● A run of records

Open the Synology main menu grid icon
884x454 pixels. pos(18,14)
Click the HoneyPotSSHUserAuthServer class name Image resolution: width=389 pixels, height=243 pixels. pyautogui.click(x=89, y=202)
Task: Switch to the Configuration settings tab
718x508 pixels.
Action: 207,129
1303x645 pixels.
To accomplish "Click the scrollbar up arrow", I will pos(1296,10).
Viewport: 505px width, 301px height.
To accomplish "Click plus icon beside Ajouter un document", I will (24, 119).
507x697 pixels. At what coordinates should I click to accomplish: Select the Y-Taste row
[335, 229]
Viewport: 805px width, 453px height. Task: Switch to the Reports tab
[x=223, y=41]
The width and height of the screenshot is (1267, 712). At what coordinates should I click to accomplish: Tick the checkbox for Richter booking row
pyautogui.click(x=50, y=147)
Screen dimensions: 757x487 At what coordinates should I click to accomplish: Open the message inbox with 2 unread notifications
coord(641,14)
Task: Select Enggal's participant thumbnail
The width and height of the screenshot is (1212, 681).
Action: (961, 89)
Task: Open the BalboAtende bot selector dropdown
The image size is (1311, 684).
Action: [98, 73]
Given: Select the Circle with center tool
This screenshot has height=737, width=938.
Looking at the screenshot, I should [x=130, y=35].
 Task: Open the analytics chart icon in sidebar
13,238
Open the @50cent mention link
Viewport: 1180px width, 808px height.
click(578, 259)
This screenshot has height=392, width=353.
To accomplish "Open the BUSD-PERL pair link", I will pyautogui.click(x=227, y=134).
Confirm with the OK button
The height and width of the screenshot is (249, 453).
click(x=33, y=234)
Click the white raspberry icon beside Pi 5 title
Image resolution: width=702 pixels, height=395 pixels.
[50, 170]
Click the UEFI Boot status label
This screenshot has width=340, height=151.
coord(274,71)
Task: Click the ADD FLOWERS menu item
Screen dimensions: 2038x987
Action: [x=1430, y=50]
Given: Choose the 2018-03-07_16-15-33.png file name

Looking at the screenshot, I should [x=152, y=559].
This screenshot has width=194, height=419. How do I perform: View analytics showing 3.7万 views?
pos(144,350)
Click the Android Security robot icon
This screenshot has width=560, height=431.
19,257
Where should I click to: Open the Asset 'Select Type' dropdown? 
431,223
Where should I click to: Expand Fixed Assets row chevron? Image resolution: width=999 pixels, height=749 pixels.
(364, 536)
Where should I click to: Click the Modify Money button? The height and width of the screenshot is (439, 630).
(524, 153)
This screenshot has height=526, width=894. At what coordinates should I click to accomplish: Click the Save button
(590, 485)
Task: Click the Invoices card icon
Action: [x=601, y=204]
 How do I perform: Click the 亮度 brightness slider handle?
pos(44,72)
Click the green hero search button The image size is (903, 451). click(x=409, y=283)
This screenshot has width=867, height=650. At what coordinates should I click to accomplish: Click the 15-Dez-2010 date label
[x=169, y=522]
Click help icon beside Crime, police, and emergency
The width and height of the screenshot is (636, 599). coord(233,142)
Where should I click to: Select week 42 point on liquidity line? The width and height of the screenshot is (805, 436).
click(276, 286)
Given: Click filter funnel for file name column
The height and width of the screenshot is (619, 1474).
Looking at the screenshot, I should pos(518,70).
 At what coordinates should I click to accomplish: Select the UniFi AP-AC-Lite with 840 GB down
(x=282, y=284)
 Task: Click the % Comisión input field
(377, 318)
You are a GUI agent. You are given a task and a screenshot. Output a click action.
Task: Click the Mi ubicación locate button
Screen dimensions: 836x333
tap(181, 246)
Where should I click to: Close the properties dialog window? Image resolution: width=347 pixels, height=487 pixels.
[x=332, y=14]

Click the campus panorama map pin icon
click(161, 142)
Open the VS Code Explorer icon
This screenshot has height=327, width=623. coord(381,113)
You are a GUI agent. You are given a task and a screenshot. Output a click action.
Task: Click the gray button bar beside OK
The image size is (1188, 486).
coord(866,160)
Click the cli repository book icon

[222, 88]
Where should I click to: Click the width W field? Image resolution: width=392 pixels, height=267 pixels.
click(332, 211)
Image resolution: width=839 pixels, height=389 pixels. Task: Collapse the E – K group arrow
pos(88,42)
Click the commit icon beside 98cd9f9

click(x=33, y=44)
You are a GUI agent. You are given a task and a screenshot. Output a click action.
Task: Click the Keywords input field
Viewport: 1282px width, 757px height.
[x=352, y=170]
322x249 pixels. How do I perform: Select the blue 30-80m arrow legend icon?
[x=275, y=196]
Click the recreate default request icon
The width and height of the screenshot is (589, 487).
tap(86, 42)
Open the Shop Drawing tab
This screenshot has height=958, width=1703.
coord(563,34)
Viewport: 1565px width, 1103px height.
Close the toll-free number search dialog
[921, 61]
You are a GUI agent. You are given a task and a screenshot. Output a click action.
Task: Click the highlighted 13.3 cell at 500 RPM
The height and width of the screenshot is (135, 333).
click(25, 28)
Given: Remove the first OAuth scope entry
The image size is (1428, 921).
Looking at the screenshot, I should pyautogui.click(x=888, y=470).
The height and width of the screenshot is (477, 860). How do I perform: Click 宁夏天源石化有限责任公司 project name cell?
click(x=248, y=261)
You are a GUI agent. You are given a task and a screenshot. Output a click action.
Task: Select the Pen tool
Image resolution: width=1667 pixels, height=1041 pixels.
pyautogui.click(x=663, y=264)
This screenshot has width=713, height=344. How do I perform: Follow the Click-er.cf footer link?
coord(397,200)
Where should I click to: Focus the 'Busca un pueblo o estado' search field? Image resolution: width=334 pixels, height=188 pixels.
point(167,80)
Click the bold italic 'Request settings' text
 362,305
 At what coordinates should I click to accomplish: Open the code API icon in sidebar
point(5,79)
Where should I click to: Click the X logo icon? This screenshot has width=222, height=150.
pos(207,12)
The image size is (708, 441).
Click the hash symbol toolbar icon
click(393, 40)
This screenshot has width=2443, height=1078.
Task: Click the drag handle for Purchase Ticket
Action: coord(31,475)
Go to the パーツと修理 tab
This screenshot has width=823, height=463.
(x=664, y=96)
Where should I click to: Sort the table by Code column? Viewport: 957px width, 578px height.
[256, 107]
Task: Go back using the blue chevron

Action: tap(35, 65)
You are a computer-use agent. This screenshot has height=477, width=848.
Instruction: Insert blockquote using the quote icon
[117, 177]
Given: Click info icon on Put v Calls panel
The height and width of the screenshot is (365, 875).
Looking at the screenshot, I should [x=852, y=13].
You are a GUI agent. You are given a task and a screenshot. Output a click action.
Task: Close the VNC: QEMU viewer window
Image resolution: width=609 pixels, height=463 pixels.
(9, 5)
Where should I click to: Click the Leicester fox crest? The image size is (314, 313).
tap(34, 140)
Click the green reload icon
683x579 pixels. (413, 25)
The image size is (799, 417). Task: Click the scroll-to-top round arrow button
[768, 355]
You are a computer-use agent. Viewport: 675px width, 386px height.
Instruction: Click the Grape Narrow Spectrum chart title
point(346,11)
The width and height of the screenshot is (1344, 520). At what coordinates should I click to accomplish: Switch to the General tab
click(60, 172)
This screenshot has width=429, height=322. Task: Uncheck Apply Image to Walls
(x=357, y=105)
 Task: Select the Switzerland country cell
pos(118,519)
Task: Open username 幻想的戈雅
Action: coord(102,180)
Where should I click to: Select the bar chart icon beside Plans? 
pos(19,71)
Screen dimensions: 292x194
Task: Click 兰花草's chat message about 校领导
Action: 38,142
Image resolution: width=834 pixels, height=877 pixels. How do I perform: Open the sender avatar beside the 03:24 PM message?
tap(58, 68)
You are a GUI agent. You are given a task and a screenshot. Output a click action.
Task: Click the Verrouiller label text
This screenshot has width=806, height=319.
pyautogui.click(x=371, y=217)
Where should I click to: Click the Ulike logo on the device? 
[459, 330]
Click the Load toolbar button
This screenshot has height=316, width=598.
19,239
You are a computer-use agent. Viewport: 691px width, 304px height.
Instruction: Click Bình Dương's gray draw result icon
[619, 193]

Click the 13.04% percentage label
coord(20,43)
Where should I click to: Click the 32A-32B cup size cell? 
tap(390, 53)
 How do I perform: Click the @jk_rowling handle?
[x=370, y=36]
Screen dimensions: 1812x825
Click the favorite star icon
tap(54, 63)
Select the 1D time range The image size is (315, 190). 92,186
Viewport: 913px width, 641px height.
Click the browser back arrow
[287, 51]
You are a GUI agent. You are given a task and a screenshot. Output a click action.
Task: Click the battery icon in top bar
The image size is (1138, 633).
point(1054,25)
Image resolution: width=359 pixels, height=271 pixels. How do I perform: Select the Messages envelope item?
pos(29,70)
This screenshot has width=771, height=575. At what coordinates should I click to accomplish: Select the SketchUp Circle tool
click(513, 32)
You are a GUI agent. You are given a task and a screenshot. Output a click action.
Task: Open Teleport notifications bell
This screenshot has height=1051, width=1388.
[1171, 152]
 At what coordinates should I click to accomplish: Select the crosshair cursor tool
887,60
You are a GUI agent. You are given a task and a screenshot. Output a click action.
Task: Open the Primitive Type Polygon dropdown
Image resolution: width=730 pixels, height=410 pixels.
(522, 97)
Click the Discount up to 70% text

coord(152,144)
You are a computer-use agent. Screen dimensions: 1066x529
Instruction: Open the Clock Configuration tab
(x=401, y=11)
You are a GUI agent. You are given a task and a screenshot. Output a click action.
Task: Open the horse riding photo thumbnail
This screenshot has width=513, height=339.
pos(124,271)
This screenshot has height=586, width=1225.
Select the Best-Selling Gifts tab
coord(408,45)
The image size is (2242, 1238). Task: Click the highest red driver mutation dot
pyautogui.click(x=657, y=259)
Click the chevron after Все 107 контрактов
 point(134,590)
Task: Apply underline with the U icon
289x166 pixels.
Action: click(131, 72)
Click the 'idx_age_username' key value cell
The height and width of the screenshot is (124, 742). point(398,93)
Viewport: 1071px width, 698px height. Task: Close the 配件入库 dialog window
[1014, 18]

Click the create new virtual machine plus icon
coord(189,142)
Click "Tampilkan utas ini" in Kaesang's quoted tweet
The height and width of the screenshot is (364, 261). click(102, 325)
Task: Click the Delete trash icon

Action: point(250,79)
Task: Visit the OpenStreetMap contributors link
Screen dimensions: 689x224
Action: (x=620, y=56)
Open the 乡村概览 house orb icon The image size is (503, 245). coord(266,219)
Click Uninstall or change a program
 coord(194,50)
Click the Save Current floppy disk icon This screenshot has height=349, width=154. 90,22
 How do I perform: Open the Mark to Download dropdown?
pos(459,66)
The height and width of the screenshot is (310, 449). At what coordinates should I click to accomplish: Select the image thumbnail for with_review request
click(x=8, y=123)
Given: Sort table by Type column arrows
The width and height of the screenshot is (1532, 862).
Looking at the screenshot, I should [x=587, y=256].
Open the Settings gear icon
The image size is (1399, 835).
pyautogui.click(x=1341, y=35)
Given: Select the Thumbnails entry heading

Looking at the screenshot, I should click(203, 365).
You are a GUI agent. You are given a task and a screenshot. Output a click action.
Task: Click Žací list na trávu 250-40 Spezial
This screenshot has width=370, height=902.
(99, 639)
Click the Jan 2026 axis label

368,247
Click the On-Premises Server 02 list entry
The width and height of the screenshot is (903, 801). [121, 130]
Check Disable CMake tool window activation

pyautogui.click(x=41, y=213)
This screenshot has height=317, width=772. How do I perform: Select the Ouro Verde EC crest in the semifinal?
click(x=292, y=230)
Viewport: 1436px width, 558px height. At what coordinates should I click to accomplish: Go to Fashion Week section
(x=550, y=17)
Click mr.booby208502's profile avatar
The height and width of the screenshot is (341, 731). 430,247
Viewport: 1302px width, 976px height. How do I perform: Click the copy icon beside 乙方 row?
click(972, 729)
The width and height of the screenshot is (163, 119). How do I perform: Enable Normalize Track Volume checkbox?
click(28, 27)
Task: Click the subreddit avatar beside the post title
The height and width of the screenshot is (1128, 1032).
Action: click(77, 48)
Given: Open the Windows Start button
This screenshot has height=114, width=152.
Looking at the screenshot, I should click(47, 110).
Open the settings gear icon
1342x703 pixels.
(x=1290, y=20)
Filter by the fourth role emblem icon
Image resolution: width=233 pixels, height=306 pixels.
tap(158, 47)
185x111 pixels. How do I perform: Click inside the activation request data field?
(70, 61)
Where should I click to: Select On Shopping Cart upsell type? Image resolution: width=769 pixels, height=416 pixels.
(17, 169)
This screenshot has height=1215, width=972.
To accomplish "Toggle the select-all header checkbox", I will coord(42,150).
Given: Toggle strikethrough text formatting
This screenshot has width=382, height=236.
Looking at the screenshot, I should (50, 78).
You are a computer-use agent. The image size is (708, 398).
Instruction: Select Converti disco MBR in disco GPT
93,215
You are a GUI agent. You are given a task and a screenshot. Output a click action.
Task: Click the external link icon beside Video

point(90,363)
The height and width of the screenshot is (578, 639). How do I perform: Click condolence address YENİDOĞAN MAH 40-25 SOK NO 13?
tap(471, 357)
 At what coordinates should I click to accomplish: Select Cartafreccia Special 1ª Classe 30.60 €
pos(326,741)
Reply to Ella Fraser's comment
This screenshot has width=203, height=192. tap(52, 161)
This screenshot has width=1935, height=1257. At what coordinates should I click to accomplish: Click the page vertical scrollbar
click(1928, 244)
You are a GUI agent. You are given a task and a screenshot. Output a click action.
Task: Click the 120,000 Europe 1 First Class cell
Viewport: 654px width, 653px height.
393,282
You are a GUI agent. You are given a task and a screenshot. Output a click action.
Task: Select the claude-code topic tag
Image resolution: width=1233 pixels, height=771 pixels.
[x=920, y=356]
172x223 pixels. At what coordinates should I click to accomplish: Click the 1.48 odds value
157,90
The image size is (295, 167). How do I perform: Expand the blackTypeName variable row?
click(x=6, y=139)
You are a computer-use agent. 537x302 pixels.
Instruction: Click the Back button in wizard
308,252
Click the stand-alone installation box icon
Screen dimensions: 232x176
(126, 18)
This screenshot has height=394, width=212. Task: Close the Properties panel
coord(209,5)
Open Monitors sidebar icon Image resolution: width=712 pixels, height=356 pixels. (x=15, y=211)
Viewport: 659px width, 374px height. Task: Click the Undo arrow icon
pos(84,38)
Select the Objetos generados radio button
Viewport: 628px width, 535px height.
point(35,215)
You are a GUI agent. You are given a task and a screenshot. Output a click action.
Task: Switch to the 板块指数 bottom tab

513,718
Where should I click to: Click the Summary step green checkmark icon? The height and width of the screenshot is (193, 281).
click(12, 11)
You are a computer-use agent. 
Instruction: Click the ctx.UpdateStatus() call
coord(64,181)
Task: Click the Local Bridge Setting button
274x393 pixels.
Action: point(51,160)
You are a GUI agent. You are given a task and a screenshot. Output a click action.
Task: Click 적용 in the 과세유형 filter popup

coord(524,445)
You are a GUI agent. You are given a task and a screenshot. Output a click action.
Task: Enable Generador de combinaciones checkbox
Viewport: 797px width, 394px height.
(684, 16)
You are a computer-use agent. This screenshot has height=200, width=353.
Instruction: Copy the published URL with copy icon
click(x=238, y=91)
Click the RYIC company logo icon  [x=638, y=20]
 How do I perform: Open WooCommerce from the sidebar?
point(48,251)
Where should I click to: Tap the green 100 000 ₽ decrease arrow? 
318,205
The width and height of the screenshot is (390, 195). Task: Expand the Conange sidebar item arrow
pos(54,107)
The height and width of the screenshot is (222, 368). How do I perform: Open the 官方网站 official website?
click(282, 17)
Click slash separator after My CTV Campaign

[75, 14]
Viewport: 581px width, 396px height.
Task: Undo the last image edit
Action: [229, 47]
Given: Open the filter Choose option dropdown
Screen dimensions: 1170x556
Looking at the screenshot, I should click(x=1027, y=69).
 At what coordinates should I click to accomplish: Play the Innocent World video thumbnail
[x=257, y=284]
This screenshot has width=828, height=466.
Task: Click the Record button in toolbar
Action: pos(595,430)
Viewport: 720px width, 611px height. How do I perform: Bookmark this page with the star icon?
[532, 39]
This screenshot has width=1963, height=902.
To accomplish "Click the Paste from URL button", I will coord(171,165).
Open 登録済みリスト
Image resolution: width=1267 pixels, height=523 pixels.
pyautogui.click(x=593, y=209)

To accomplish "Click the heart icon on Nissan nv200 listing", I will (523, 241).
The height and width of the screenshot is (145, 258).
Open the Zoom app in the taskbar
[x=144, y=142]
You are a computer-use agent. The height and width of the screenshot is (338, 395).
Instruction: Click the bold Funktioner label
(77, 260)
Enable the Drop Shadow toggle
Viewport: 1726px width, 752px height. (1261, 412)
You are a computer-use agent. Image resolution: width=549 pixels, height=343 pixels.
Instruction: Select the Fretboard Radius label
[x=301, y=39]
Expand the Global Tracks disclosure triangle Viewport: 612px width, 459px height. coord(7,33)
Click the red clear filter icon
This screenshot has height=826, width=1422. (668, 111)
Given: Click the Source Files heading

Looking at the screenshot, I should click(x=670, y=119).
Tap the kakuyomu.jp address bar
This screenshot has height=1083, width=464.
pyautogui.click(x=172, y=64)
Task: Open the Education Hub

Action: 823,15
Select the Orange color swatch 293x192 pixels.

● Task directions
Locate each line in the rows above that contains the string "dimensions" with matching case, and copy every such line.

● Output below
Screen dimensions: 757x487 At what coordinates should I click to accomplish: Open the message inbox with 2 unread notifications
Screen dimensions: 2038x987
Screen dimensions: 836x333
Screen dimensions: 292x194
Screen dimensions: 1812x825
You are a computer-use agent. Screen dimensions: 1066x529
Screen dimensions: 689x224
Screen dimensions: 232x176
Screen dimensions: 1170x556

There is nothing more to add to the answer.